In the present embodiment, when there is no communication success rate, W _LAYER Is determined by RSSI and SNR; otherwise, W _LAYER The value of (2) is determined by the communication success rate CSR.

Wherein if the real communication success rate is not yet available, W _LAYER The value of (1) is determined by RSSI and SNR: i.e. when RSSI is greater than T _RSSI And SNR is greater than T _SNR At the time W _LAYER Take the value K _max The method comprises the steps of carrying out a first treatment on the surface of the Otherwise, W _LAYER Take the value K _min 。T _RSSI And T _SNR The RSSI and SNR thresholds are respectively preset; k (K) _max And K _min Is a preset level weight coefficient W _LAYER Is a value of (a). In the present embodiment, W _LAYER Take the value K _max ＝10；W _LAYER Take the value K _min ＝9；T _RSSI -15/-95 (wideband carrier/radio), T _SNR ＝0。

If the real communication success rate is available, W _LAYER The value of (2) is determined by CSR:

wherein T is _CSR0 ，T _CSR1 And T _CSR2 Is a preset CSR threshold value, C ₀ ，C ₁ ，C ₂ And C ₃ K is the corresponding CSR interval range mark ₀ ，K ₁ ，K ₂ And K ₃ For the corresponding W _LAYER And (5) taking a value. In the present embodiment, T _CSR0 ，T _CSR1 And T _CSR2 The values are 40, 60 and 80 in sequence.

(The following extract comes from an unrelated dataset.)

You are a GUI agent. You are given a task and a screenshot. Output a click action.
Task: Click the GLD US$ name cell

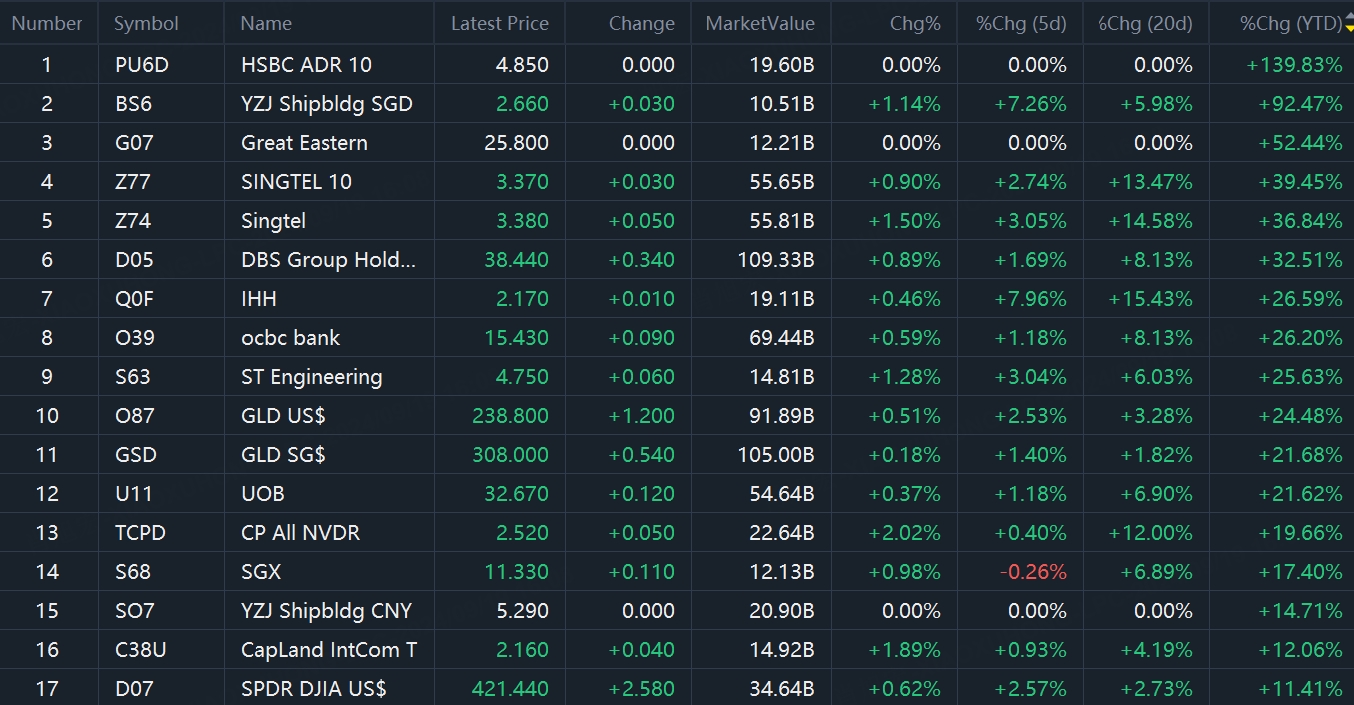coord(283,416)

In this embodiment, a set of thresholds are set, which are thresholds based on signal quality parameters, and trigger a data transmission channel switch if the received signal strength drops below a certain level, or the signal-to-noise ratio drops to an unacceptable level, or the communication success rate drops to a certain level.

Illustratively, a set of thresholds T is set _{RSSI_min} ，T _{SNR_min} And T _{CSR_min} These thresholds are thresholds based on signal quality parameters RSSI, SNR and communication success rate CSR, respectively, if RSSI is less than T _{RSSI_min} Or SNR is less than T _{SNR_min} Or the communication success rate CSR is smaller than T _{CSR_min} Then the communication channel is ready to be switched. Here, T _{RSSI_min} ，T _{SNR_min} And T _{CSR_min} Can respectively take the value T _{RSSI_min} -15/-95 (wideband carrier/radio), T _{SNR_min} = -5 and T _{CSR_min} ＝40；

Introducing a delay or history of handover, e.g. setting a counter, for a certain number T of consecutive observations only when the signal quality parameter is below a threshold _timer The switch is triggered afterwards to ensure that the switch only happens when it is really needed, avoiding frequent switching modes to reduce communication interruption and interference, where the value is T _timer ＝3。

Step S102: and responding to the triggering of the switching of the data transmission channels, and selecting the data transmission channel of the optimal communication mode for switching according to the estimated channel quality and channel quality parameters.

the first priority rule of the node is as follows:

the weight value for the signal strength is R ₁ When the signal strength of the fifth node is weighted by R ₂ When the priority of the fourth node is higher than that of the fifth node; the fifth node is a node of 2 layers larger than the network layer of the fourth node; when the signal intensity of the sixth node is weighted by R ₂ When the priority of the fourth node is higher than that of the sixth node; the sixth node is a node 3 layers larger than the network level of the fourth node;

the second priority rule of the node is as follows:

c for CSR interval Range ₁ When there is a difference in communication success rate between the tenth node and the ninth node by a value less than a second threshold, the ninth node having a higher priority than the tenth node; the tenth node is a node of layer 1 greater than the network level of the ninth node;

In the present embodiment, the communication success rate and the hierarchical weight coefficient W _LAYER The corresponding relation is as follows:

success rate interval identification	Success rate of communication	Weight coefficient W _LAYER
			C ₀	CSR<40	0
C ₁	40≤CSR<60	145
			C ₂	60≤CSR<80	165
C ₃	80≤CSR≤100	175

In this embodiment, when there is an effective communication success rate, the success rate and level should occupy absolute dominant factors, and the influence of SNR and RSSI should be reduced, so the channel quality evaluation comprehensive result Q value is calculated when there is a communication success rate, and the influence of the communication success rate and level can be amplified by W _CSR The effect of SNR and RSSI is small enough, and only when the communication success rate is very similar in the same hierarchy, some effects are played to prefer a node with appropriate SNR and RSSI as a proxy node.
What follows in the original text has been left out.